[Saved entries]
========================
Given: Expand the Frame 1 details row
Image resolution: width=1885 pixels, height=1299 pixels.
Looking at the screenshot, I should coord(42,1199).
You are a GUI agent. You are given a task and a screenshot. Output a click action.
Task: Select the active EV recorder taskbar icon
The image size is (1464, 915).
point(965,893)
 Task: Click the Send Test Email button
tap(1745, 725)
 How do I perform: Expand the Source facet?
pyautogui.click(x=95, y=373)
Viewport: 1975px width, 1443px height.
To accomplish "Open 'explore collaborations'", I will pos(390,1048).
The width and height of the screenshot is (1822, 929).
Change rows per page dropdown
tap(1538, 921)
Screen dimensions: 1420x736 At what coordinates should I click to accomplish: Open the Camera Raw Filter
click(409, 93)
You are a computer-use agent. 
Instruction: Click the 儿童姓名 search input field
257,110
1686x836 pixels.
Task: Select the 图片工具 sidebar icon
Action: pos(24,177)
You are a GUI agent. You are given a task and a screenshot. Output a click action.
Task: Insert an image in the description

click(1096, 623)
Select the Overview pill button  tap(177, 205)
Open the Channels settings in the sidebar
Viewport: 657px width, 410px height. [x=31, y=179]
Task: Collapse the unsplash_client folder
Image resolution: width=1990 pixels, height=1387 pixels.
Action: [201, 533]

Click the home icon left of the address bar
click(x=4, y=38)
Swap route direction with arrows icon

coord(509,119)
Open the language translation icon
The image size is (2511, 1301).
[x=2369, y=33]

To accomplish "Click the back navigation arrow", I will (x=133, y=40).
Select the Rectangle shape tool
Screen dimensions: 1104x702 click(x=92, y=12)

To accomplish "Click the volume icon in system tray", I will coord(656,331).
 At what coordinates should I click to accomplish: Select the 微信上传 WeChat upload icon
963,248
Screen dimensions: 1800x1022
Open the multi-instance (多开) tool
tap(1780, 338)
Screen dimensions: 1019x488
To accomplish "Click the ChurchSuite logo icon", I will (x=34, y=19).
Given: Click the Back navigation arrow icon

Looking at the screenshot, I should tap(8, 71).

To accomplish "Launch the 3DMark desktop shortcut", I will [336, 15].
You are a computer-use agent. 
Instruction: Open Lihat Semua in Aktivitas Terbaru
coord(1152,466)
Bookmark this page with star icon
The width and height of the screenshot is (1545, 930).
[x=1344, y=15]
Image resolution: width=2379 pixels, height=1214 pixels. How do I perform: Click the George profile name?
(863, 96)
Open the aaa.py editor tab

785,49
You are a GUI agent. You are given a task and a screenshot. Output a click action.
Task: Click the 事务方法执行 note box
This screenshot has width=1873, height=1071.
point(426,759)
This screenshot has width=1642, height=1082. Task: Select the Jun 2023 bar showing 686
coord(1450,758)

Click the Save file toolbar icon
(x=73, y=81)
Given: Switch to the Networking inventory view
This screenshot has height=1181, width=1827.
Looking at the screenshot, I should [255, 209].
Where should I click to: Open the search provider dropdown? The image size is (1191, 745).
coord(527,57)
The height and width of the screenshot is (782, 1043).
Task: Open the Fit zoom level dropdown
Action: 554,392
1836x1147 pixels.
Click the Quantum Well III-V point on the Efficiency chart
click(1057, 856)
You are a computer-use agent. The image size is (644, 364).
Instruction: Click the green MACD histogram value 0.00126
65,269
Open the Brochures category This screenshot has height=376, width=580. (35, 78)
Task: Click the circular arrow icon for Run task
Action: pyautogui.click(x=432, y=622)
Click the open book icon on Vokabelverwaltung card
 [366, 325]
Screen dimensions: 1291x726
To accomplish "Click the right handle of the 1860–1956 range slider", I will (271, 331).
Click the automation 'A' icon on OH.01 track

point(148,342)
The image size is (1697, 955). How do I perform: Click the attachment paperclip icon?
========================
[WHAT YOU SHOULD DO] Copy the lines above exactly, leaving every word as it is.

[RESULT OF THE TASK]
Given: Expand the Frame 1 details row
Image resolution: width=1885 pixels, height=1299 pixels.
Looking at the screenshot, I should coord(42,1199).
You are a GUI agent. You are given a task and a screenshot. Output a click action.
Task: Select the active EV recorder taskbar icon
The image size is (1464, 915).
point(965,893)
 Task: Click the Send Test Email button
tap(1745, 725)
 How do I perform: Expand the Source facet?
pyautogui.click(x=95, y=373)
Viewport: 1975px width, 1443px height.
To accomplish "Open 'explore collaborations'", I will pos(390,1048).
The width and height of the screenshot is (1822, 929).
Change rows per page dropdown
tap(1538, 921)
Screen dimensions: 1420x736 At what coordinates should I click to accomplish: Open the Camera Raw Filter
click(409, 93)
You are a computer-use agent. 
Instruction: Click the 儿童姓名 search input field
257,110
1686x836 pixels.
Task: Select the 图片工具 sidebar icon
Action: pos(24,177)
You are a GUI agent. You are given a task and a screenshot. Output a click action.
Task: Insert an image in the description

click(1096, 623)
Select the Overview pill button  tap(177, 205)
Open the Channels settings in the sidebar
Viewport: 657px width, 410px height. [x=31, y=179]
Task: Collapse the unsplash_client folder
Image resolution: width=1990 pixels, height=1387 pixels.
Action: [201, 533]

Click the home icon left of the address bar
click(x=4, y=38)
Swap route direction with arrows icon

coord(509,119)
Open the language translation icon
The image size is (2511, 1301).
[x=2369, y=33]

To accomplish "Click the back navigation arrow", I will (x=133, y=40).
Select the Rectangle shape tool
Screen dimensions: 1104x702 click(x=92, y=12)

To accomplish "Click the volume icon in system tray", I will coord(656,331).
 At what coordinates should I click to accomplish: Select the 微信上传 WeChat upload icon
963,248
Screen dimensions: 1800x1022
Open the multi-instance (多开) tool
tap(1780, 338)
Screen dimensions: 1019x488
To accomplish "Click the ChurchSuite logo icon", I will (x=34, y=19).
Given: Click the Back navigation arrow icon

Looking at the screenshot, I should tap(8, 71).

To accomplish "Launch the 3DMark desktop shortcut", I will [336, 15].
You are a computer-use agent. 
Instruction: Open Lihat Semua in Aktivitas Terbaru
coord(1152,466)
Bookmark this page with star icon
The width and height of the screenshot is (1545, 930).
[x=1344, y=15]
Image resolution: width=2379 pixels, height=1214 pixels. How do I perform: Click the George profile name?
(863, 96)
Open the aaa.py editor tab

785,49
You are a GUI agent. You are given a task and a screenshot. Output a click action.
Task: Click the 事务方法执行 note box
This screenshot has width=1873, height=1071.
point(426,759)
This screenshot has width=1642, height=1082. Task: Select the Jun 2023 bar showing 686
coord(1450,758)

Click the Save file toolbar icon
(x=73, y=81)
Given: Switch to the Networking inventory view
This screenshot has height=1181, width=1827.
Looking at the screenshot, I should [255, 209].
Where should I click to: Open the search provider dropdown? The image size is (1191, 745).
coord(527,57)
The height and width of the screenshot is (782, 1043).
Task: Open the Fit zoom level dropdown
Action: 554,392
1836x1147 pixels.
Click the Quantum Well III-V point on the Efficiency chart
click(1057, 856)
You are a computer-use agent. The image size is (644, 364).
Instruction: Click the green MACD histogram value 0.00126
65,269
Open the Brochures category This screenshot has height=376, width=580. (35, 78)
Task: Click the circular arrow icon for Run task
Action: pyautogui.click(x=432, y=622)
Click the open book icon on Vokabelverwaltung card
 [366, 325]
Screen dimensions: 1291x726
To accomplish "Click the right handle of the 1860–1956 range slider", I will (271, 331).
Click the automation 'A' icon on OH.01 track

point(148,342)
The image size is (1697, 955). How do I perform: Click the attachment paperclip icon?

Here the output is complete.